Rescale the material below by repeating every line, requests included, with each coordinate in the answers multiplied by 2.05 and rounded to the nearest whole number, halves rounding up.

------ Given records ------

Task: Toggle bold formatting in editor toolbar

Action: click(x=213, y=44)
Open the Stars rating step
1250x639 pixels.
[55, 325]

------

Correct response:
Task: Toggle bold formatting in editor toolbar

Action: click(x=437, y=90)
Open the Stars rating step
1250x639 pixels.
[113, 666]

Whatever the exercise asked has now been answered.